結局、聞き上手なジーン卿に促されるまま、今朝あったことも含めて近頃胸の内にため込んでいた愚痴をすべて曝け出していた。
「だったら、家出してみない?」
私の愚痴を聞き終えたジーン卿はそんなとんでもない提案をしてきた。さすがに承諾は出来ない。カミルを残してはいけないし、私達だけで行けるところなどたかが知れている。ルークは単なるお出かけと気にも留めないだろうから、ジーン卿の言うところの家出にもならないかもしれない。
「少し慌てさせられればいいのよ」
ジーン卿はそう言ってミステルまで送るからロベリアに向かう船に同乗しないかと誘って下さった。確かにあちらならば彼にも私の本気度が伝わっていいかもしれない。そう思えてしまったのは、正常な判断が出来る状態ではなかったからかもしれない。

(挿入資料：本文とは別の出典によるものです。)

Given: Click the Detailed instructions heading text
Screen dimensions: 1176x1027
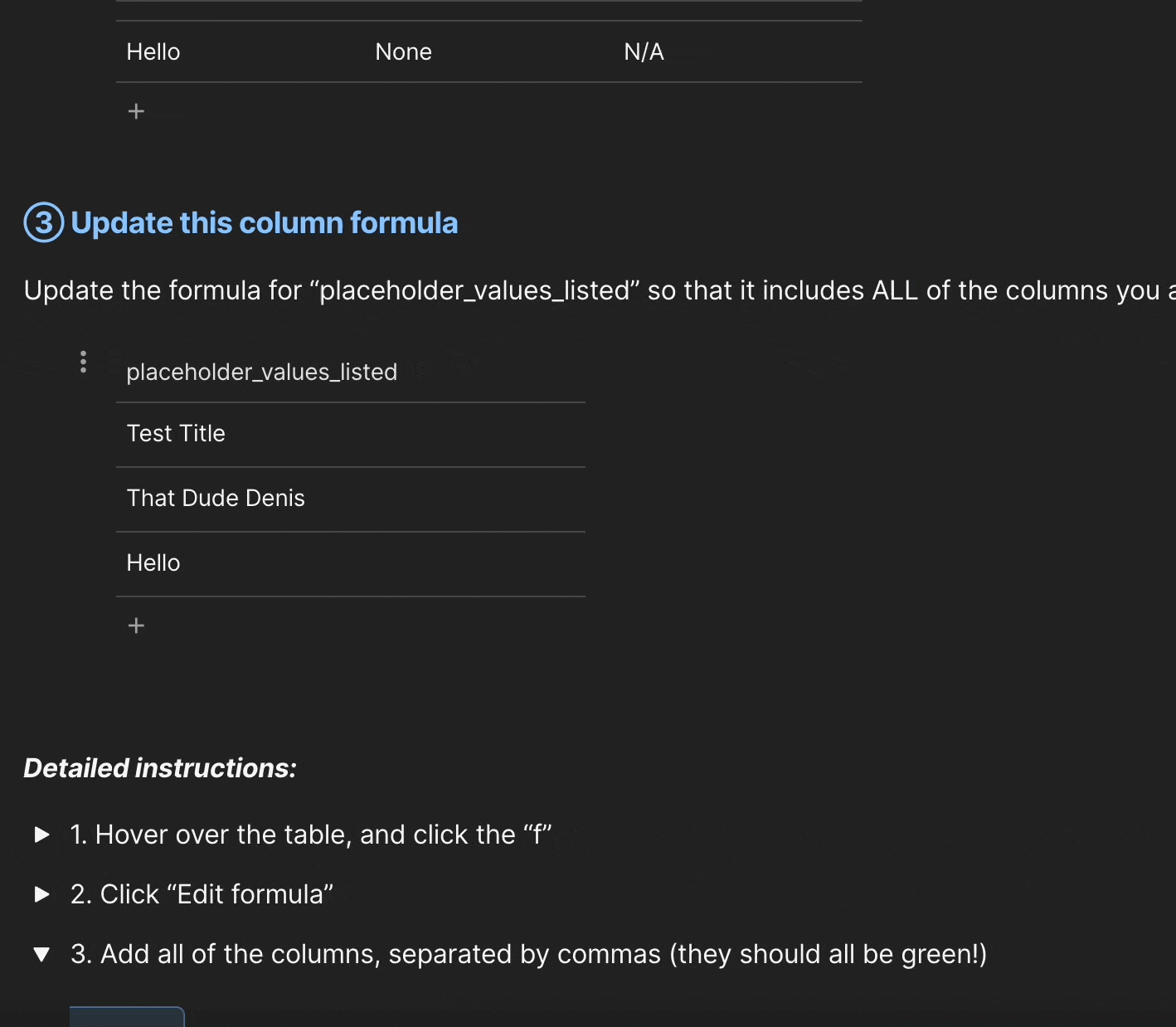Looking at the screenshot, I should point(160,768).
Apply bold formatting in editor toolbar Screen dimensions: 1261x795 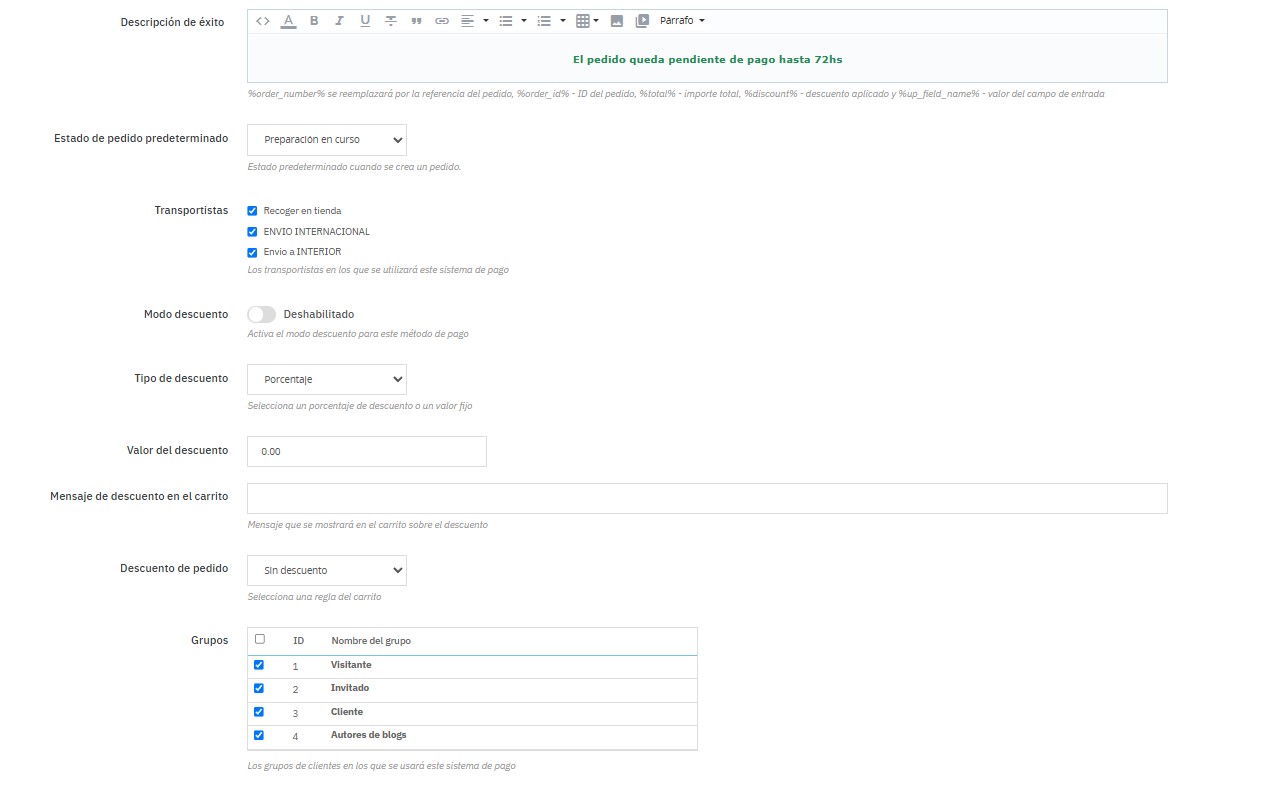tap(314, 21)
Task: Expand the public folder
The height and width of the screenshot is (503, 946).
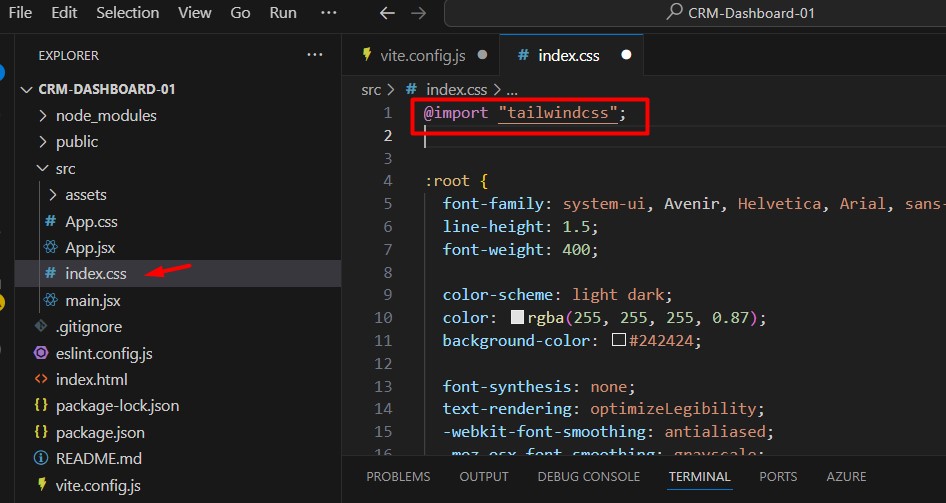Action: pos(77,142)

その場の勢いというのは恐ろしいもので、その後すぐに荷物をまとめて準備を進めた。サイラスもリタも何も反対しなかったし、更にはルークからその日は問題の対処の為に家に戻れないと連絡があったことがさらに勢いづかせ、翌日の昼頃にはカミルとレーナを伴って船に乗り込んでいた。
「はぁ……」
皇都を出立して3日。明日にはミステルに着くと言う頃になって私は家を出てきたことを早くも後悔していた。確かにあの時は落ち込んでいたし、気分転換が必要だった。それでもいくら休暇中だったとしても皇妃様やグレーテル様に挨拶もせずに皇都を離れるなんて失礼にも程がある。
「そんなに心配しなくても大丈夫よ」
私の横で一緒に外の風に当たっていたジーン卿が笑っている。私が荷物をまとめている間に付き合いのある奥様方には知らせておいてくれていたらしく、港までマリーリア卿が代表して見送りに来てくれていた。
彼女は皇妃様から手紙を託ってきてくださっていて、それには心配せずにゆっくりしてきなさいと書かれていて、優しいお心遣いに涙が出そうだった。それでもこんな風に飛び出してきていい筈がない。なんだか胃が痛くなってきた。
「陛下もアスター卿もルークに頼りすぎるのよ。ルークはルークで生真面目だから部下に頼り切りにしようとしないし……。それに今回はミムラス家が余計な事をしたから全部悪い方に行ってしまった感じね」
「ミムラス家……レオナルト卿の事ですか?」
「そうね。跡継ぎに不適格と判断したのに、ルークが面倒見てから竜騎士の腕も上達して評判も上がってきている。逆に後継者候補になった3人の評判はあまり良くないから、完全に逆恨みよね。ああいった人種は何を考えるか分からないから、貴女達は皇都から離れて正解だったかもね」
その辺りの事はルークやサイラスからも聞いていたから最近は外出も最低限に控えていた。あの日の外出のお誘いは本当に久しぶりで嬉しかった。それなのに……。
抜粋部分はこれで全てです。